Although reluctant to let Dato Godam leave, Nasruddin eventually allowed him and his eldest son, Manteri Uban, to return to Minangkabau, as only a direct descendant could replace Bendahara Harun. However, the sultan requested that Dato Godam's second son, Manteri Puteh, remain in Brunei to assist in governing and ensure loyalty to him. In recognition of Dato Godam's contributions, Nasruddin promised that his descendants in Brunei would be granted high status, which led to the establishment of the "Awang-Awang Damit" lineage in Kampong Sungai Kedayan. From this lineage, the Pehin Manteri titles, including Pehin Penyurat and Pehin Bendahari, were introduced for key administrative positions.

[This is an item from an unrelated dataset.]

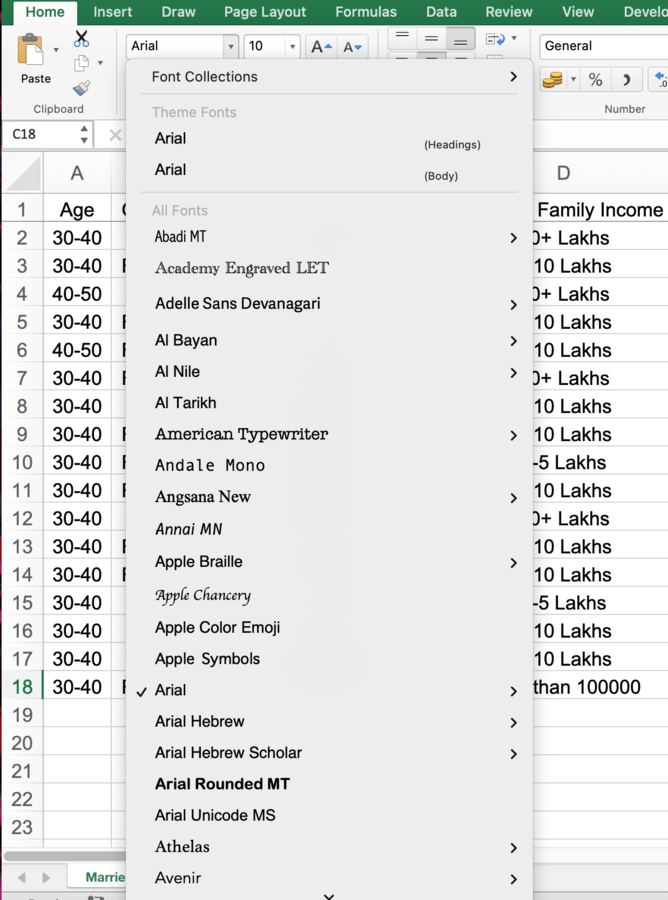This screenshot has height=900, width=668.
Task: Click the comma style button
Action: click(x=626, y=80)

Before returning to Minangkabau, Dato Godam stopped in Sarawak to meet his father-in-law, Pengiran Temenggong. However, he fell ill and died in Sapinang, preventing his return. His son, Manteri Uban, chose to remain in Sarawak with his grandmother and later became known as Datu Bandar Abdul Rahman. Meanwhile, Manteri Puteh, who stayed in Brunei, had four sons, whose descendants formed the "Awang-Awang Damit" lineage. Nasruddin was also known as "Sultan Malar Rambang" and was said to have discovered a baby wrapped in kain jongsarat along the Brunei River, whom he raised as his own, forming the "Pempuanan Brunei" lineage.

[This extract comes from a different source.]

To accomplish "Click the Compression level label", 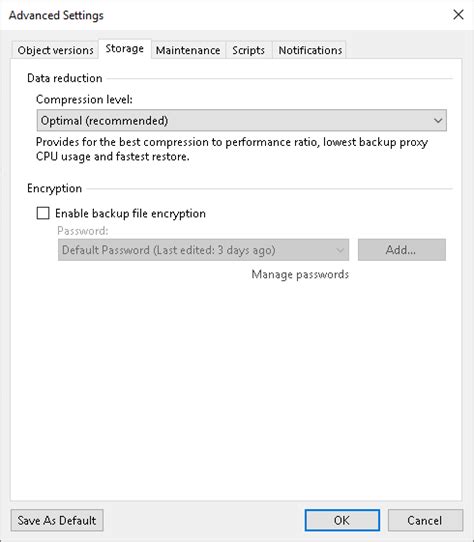I will [84, 100].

=== Later life and death ===
During his administration, Nasruddin was challenged by Pengiran Temenggong Pengiran Muda Shamsuddin, who asserted that because of his direct royal ancestry, he was the legitimate sultan. Pengiran Temenggong moved to Gayoh, which is close to Salambigar, and proclaimed himself Pengiran Temenggong Raja di Gayoh in order to establish his authority. Nasruddin, who was well-known for his extraordinary strength and spiritual abilities, saw him as a serious danger and gave Rajid bin Orang Kaya Kasim the order to kill him. In order to deceive Pengiran Temenggong, Rajid poisoned a fruit that was offered to him, which ultimately led to his death. By releasing currency for trade, Nasruddin persisted in bolstering Brunei's economy and trade. The sultanate had stability and prosperity under his rule. He died in 1710 and was laid to rest at Kianggeh Royal Mausoleum, which was renamed "Marhum Kianggeh" after his death.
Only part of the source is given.